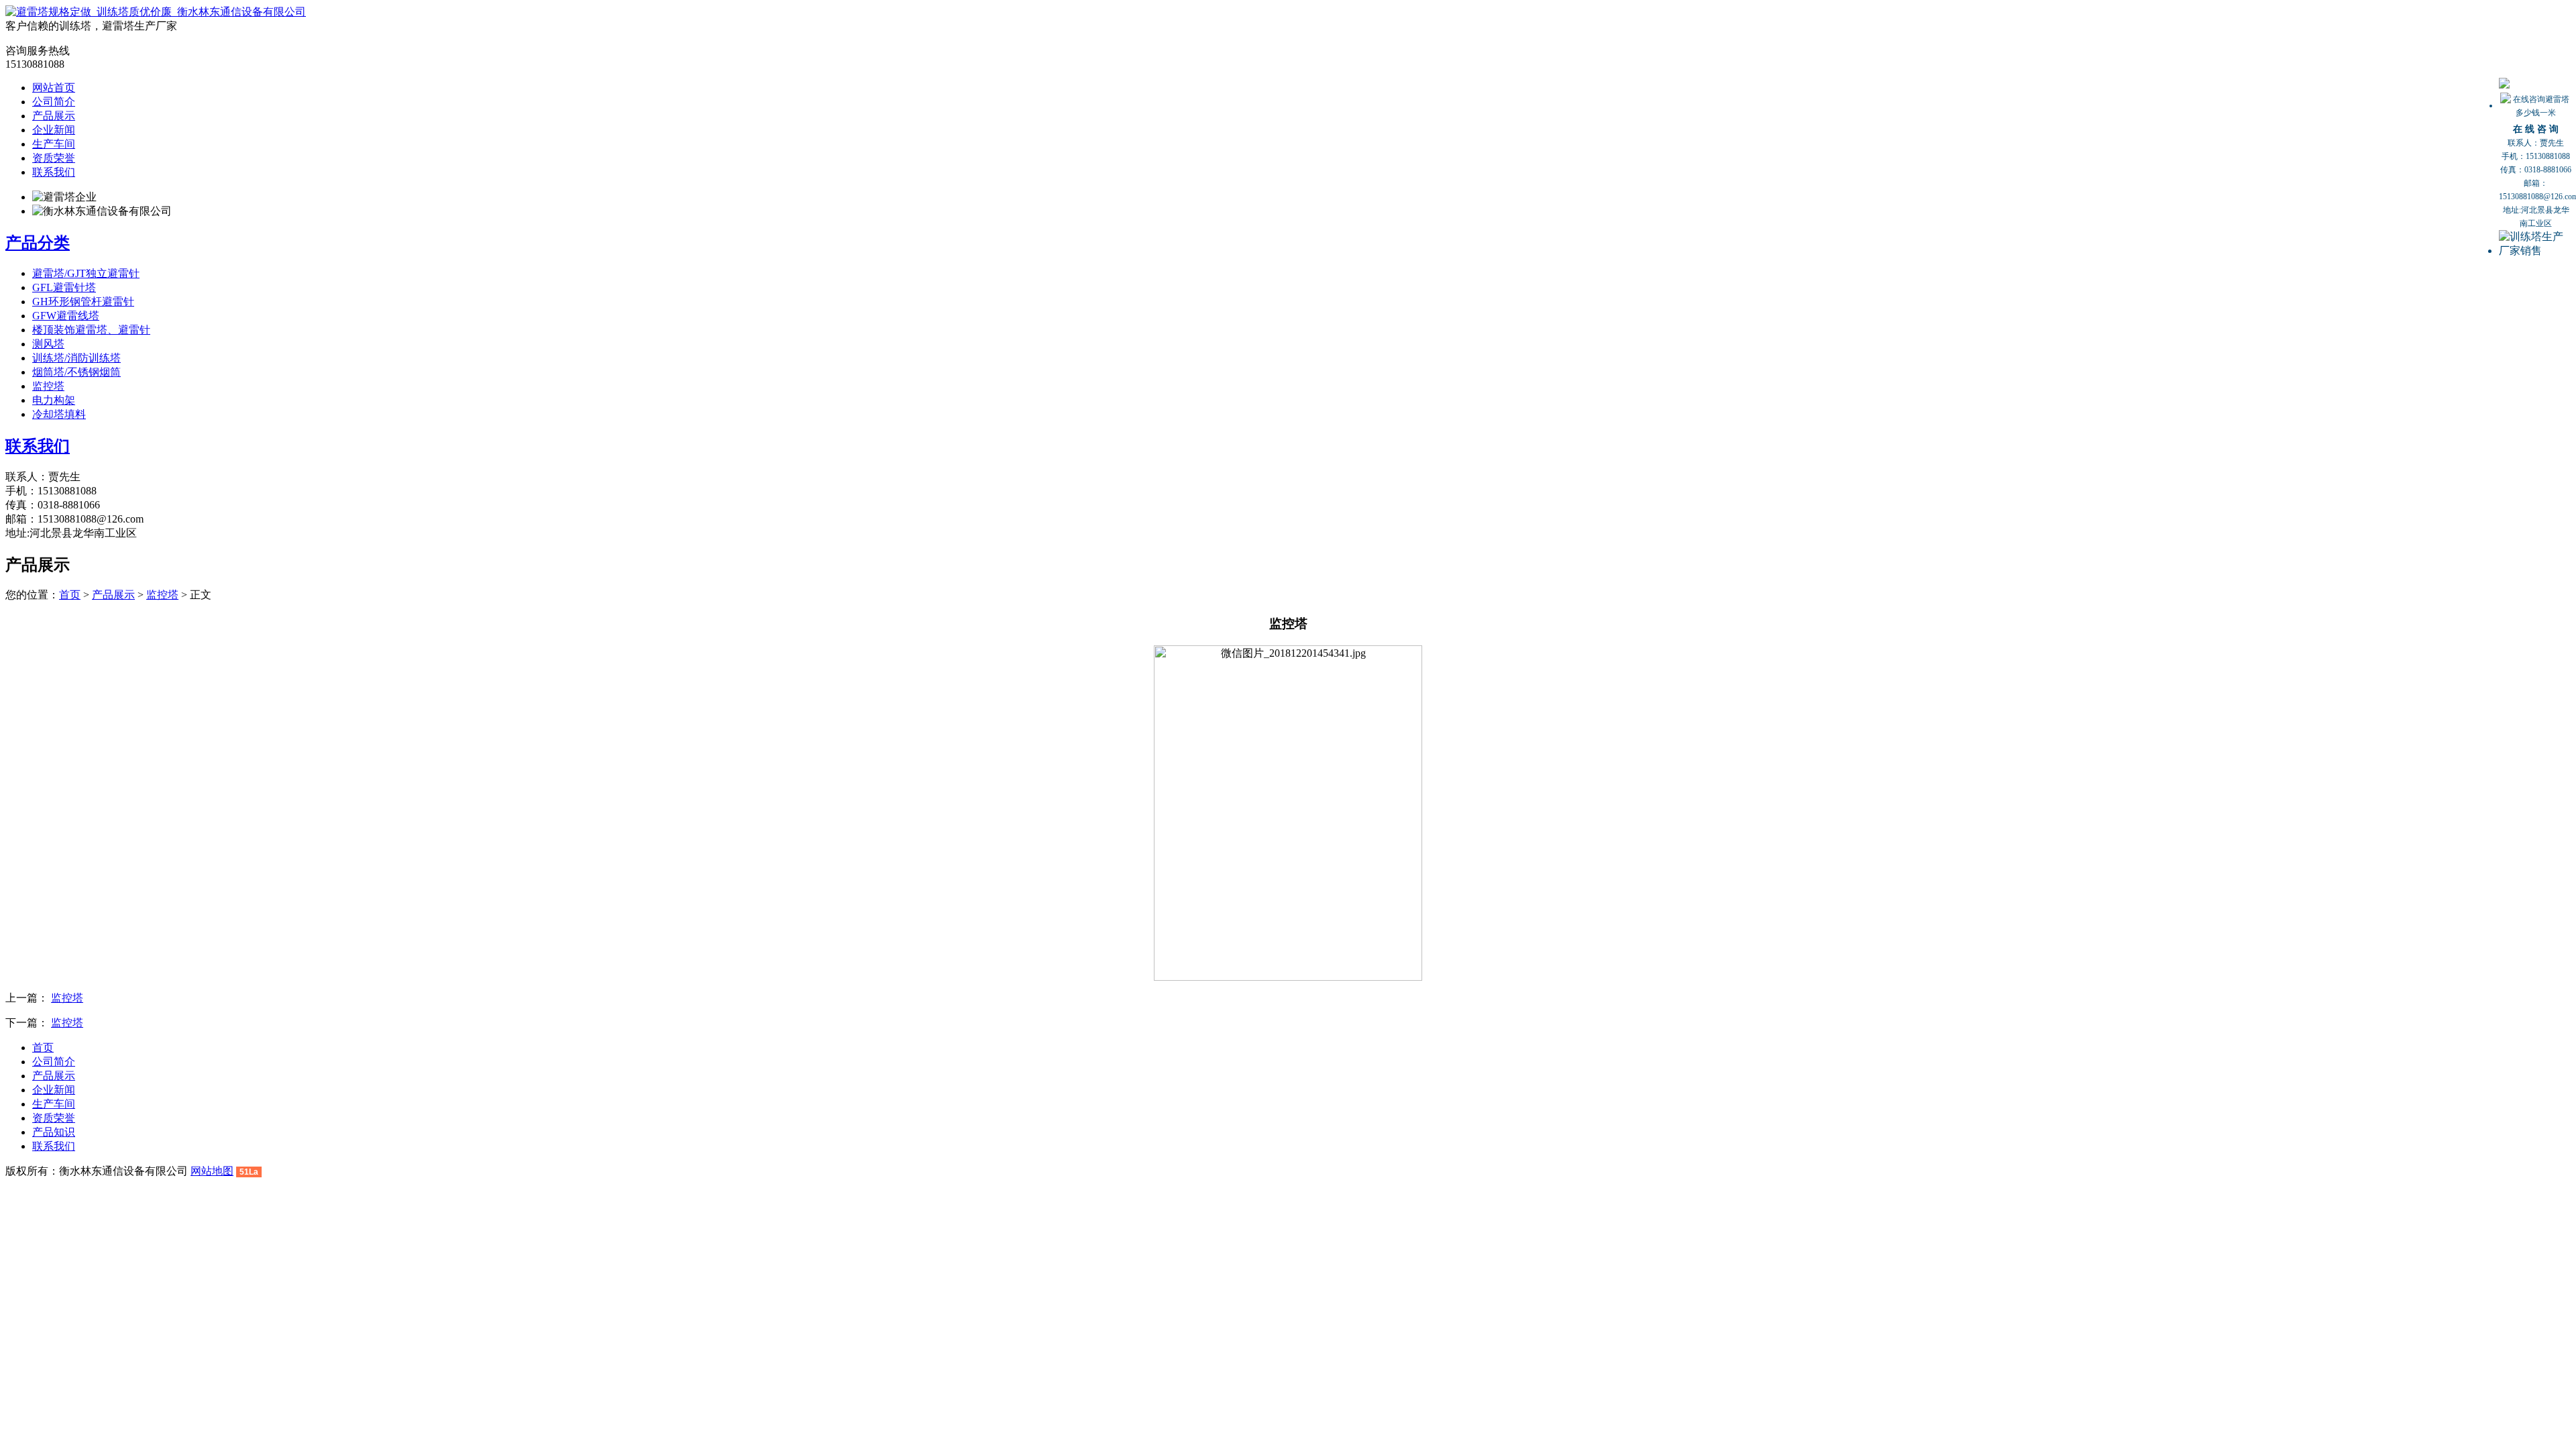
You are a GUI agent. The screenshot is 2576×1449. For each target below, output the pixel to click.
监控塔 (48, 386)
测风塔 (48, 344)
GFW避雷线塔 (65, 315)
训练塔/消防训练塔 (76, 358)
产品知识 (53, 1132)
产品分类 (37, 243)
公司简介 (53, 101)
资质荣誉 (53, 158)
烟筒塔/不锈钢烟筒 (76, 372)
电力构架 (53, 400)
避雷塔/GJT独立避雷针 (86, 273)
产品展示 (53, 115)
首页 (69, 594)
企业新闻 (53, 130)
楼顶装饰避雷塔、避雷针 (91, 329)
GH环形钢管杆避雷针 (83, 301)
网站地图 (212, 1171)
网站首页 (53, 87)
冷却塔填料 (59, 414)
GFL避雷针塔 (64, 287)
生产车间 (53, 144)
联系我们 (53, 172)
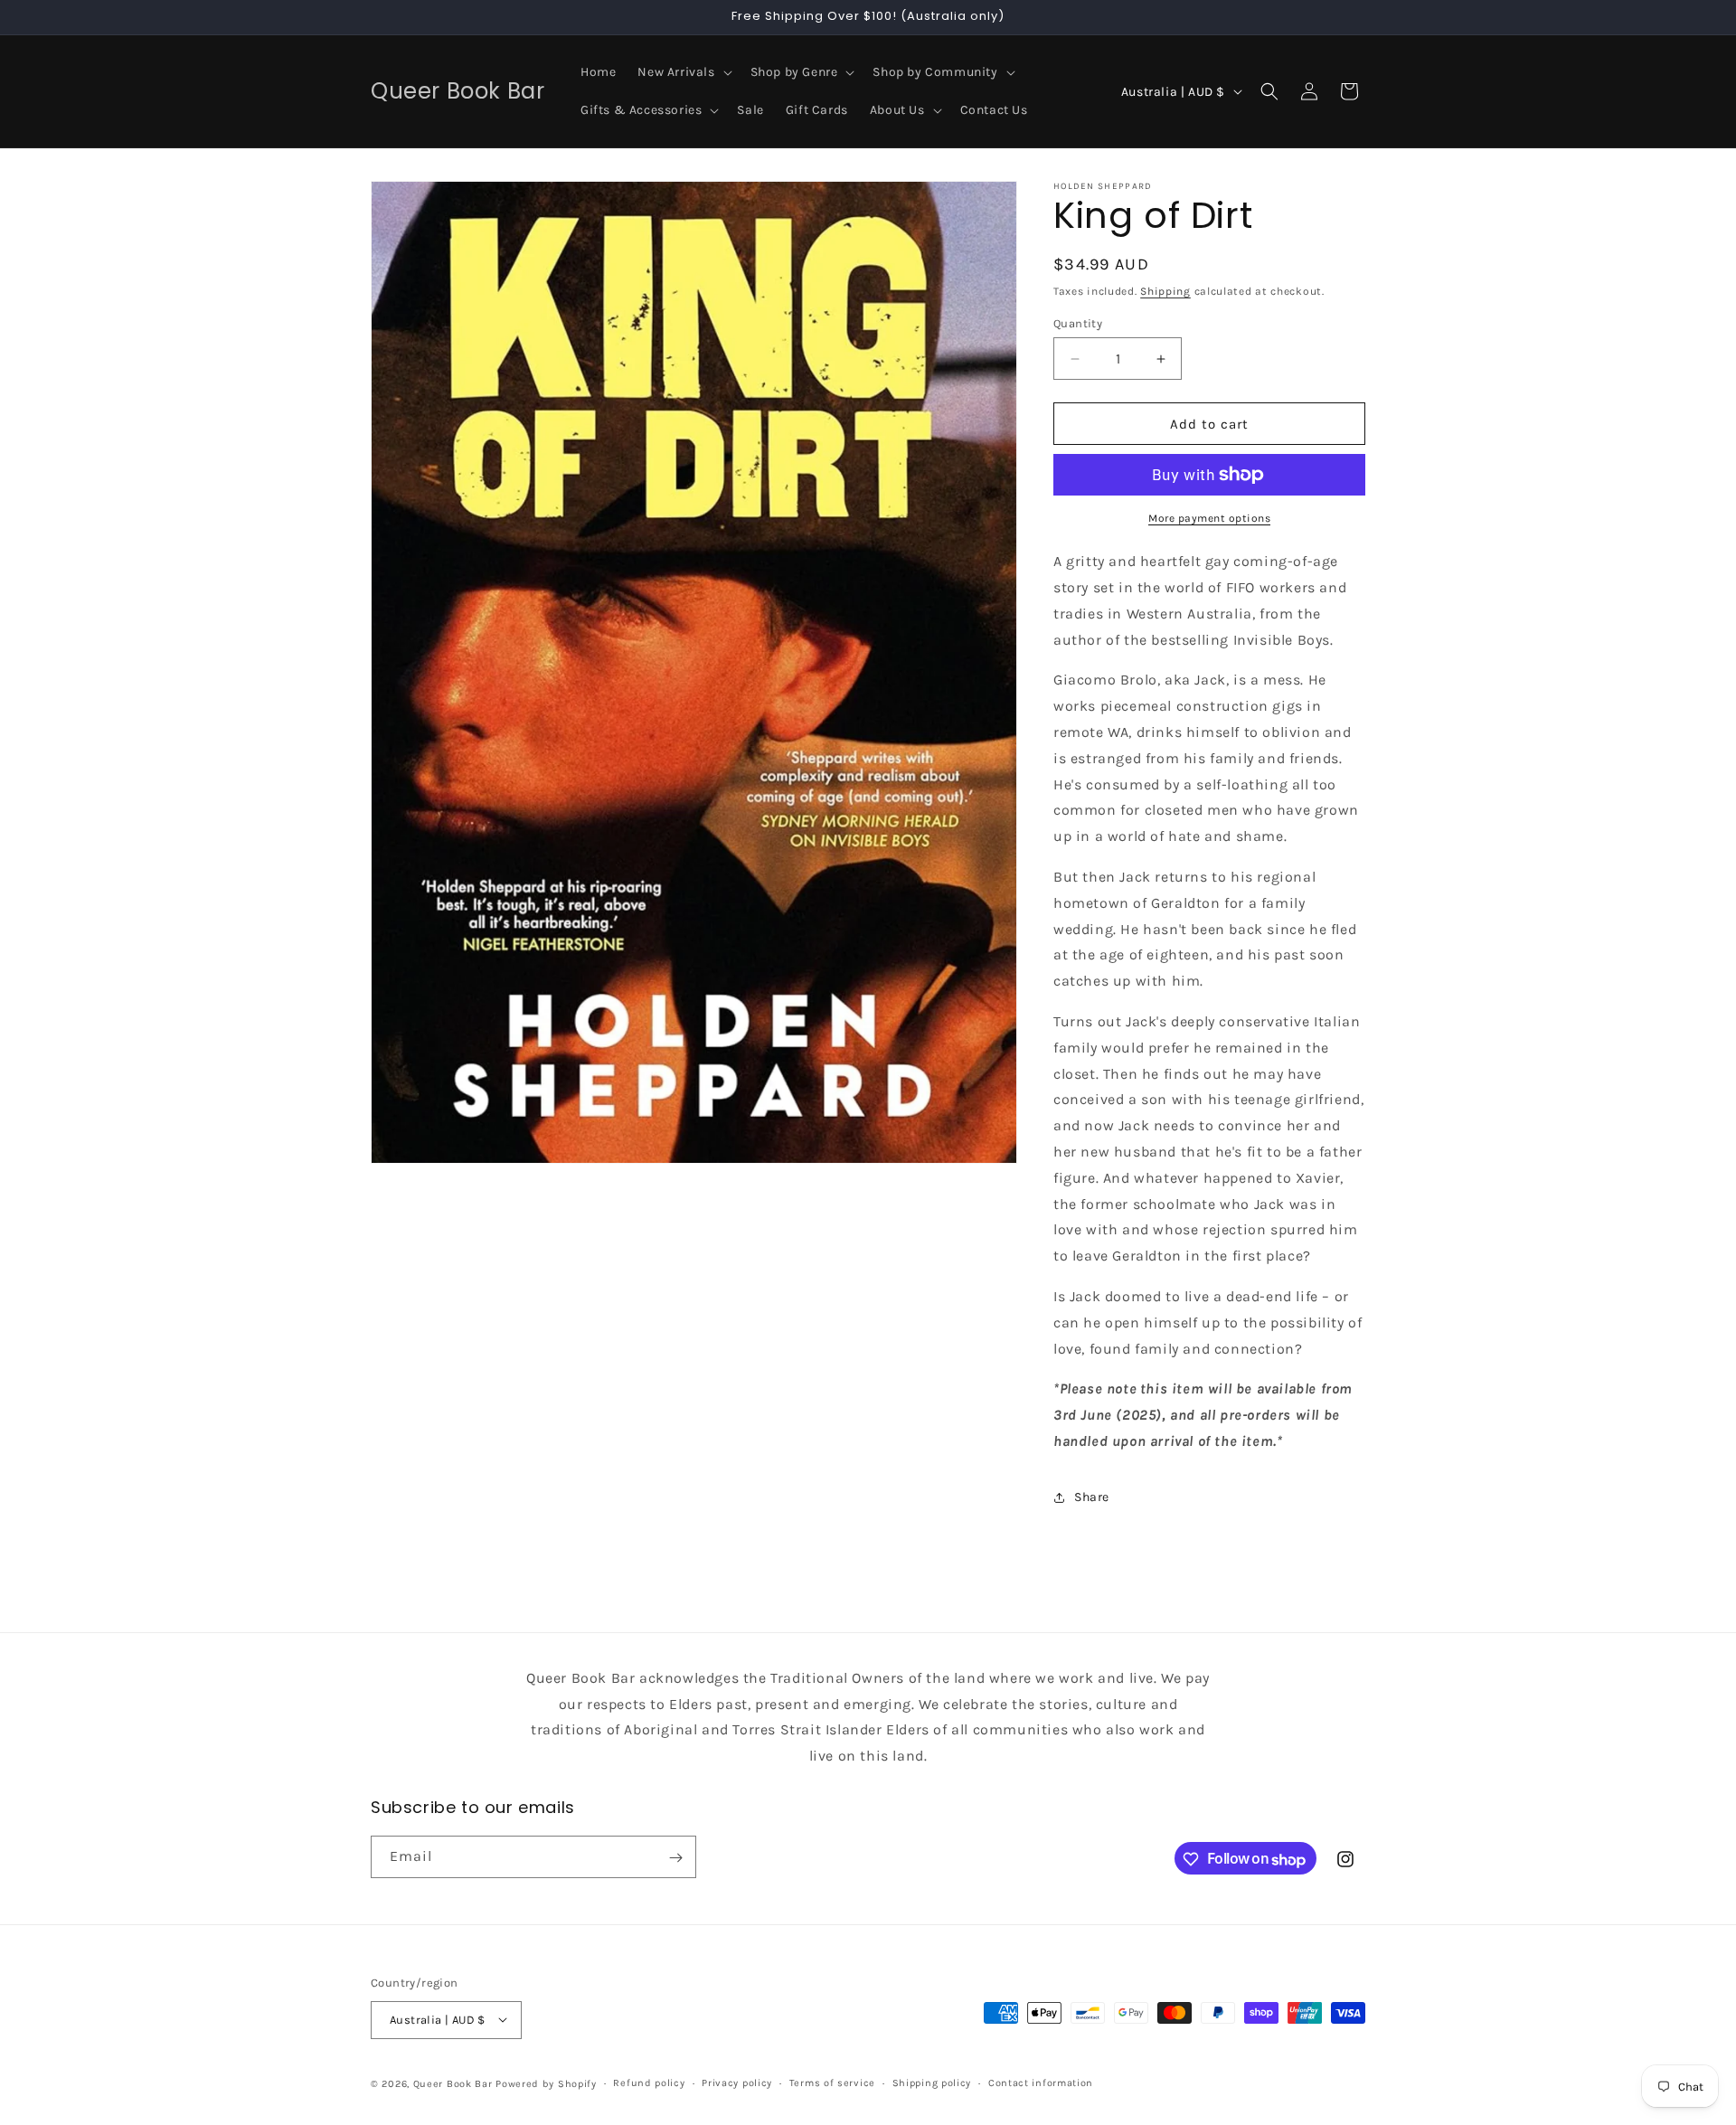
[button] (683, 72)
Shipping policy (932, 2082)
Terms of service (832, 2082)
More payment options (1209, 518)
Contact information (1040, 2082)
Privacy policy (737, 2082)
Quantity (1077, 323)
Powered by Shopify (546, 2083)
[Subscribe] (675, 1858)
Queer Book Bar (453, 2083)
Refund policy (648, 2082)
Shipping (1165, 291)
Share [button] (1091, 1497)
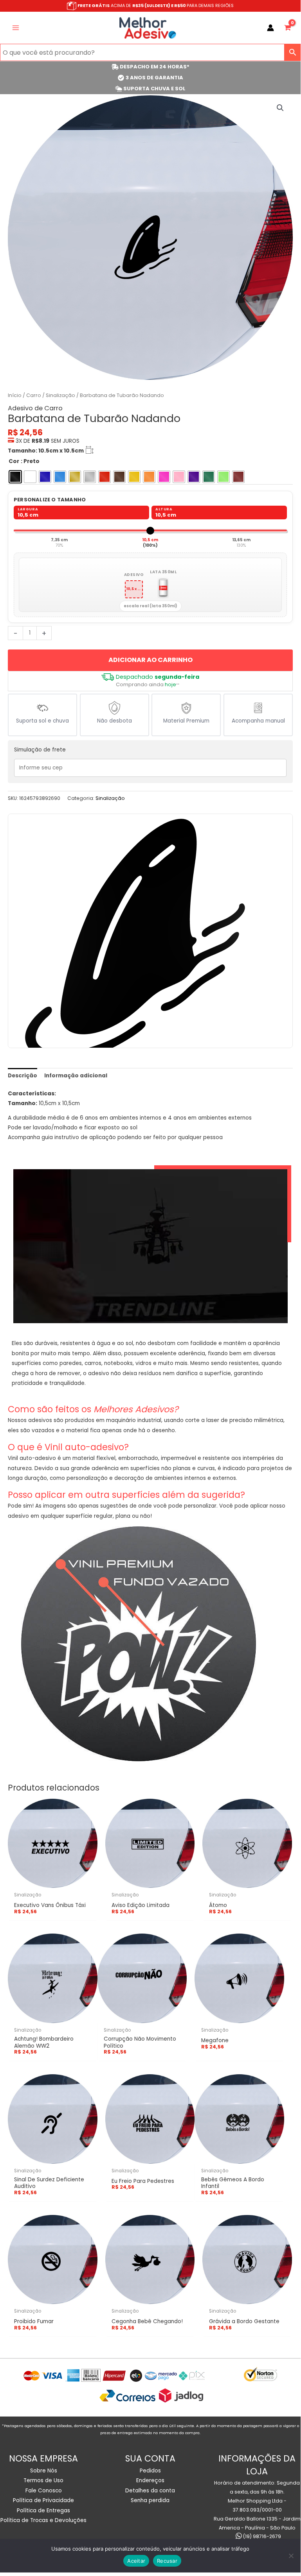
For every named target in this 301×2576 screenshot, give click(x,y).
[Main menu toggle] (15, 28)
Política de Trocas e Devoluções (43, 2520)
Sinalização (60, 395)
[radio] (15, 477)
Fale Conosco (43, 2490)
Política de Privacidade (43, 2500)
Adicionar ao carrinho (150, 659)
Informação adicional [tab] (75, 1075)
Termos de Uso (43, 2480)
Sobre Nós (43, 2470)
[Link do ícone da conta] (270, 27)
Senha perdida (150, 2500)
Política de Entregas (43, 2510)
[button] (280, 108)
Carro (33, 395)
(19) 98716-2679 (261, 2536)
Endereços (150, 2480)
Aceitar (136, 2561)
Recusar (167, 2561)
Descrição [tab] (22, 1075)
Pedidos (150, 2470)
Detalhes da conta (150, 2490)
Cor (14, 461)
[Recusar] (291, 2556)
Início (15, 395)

===============

Print the listing exactly, images excluded.

You are a GUI agent. The screenshot is 2576×1449. For each target below, output the pixel to click.
监控塔 (48, 386)
测风塔 (48, 344)
GFW避雷线塔 (65, 315)
训练塔/消防训练塔 (76, 358)
产品知识 (53, 1132)
产品分类 (37, 243)
公司简介 (53, 101)
资质荣誉 (53, 158)
烟筒塔/不锈钢烟筒 (76, 372)
电力构架 (53, 400)
避雷塔/GJT独立避雷针 (86, 273)
产品展示 (53, 115)
首页 (69, 594)
企业新闻 (53, 130)
楼顶装饰避雷塔、避雷针 (91, 329)
GH环形钢管杆避雷针 (83, 301)
网站地图 (212, 1171)
网站首页 (53, 87)
冷却塔填料 (59, 414)
GFL避雷针塔 (64, 287)
生产车间 (53, 144)
联系我们 (53, 172)
[button] (683, 72)
Shipping policy (932, 2082)
Terms of service (832, 2082)
More payment options (1209, 518)
Contact information (1040, 2082)
Privacy policy (737, 2082)
Quantity (1077, 323)
Powered by Shopify (546, 2083)
[Subscribe] (675, 1858)
Queer Book Bar (453, 2083)
Refund policy (648, 2082)
Shipping (1165, 291)
Share [button] (1091, 1497)
For every named target in this 301×2576 screenshot, give click(x,y).
[Main menu toggle] (15, 28)
Política de Trocas e Devoluções (43, 2520)
Sinalização (60, 395)
[radio] (15, 477)
Fale Conosco (43, 2490)
Política de Privacidade (43, 2500)
Adicionar ao carrinho (150, 659)
Informação adicional [tab] (75, 1075)
Termos de Uso (43, 2480)
Sobre Nós (43, 2470)
[Link do ícone da conta] (270, 27)
Senha perdida (150, 2500)
Política de Entregas (43, 2510)
[button] (280, 108)
Carro (33, 395)
(19) 98716-2679 (261, 2536)
Endereços (150, 2480)
Aceitar (136, 2561)
Recusar (167, 2561)
Descrição [tab] (22, 1075)
Pedidos (150, 2470)
Detalhes da conta (150, 2490)
Cor (14, 461)
[Recusar] (291, 2556)
Início (15, 395)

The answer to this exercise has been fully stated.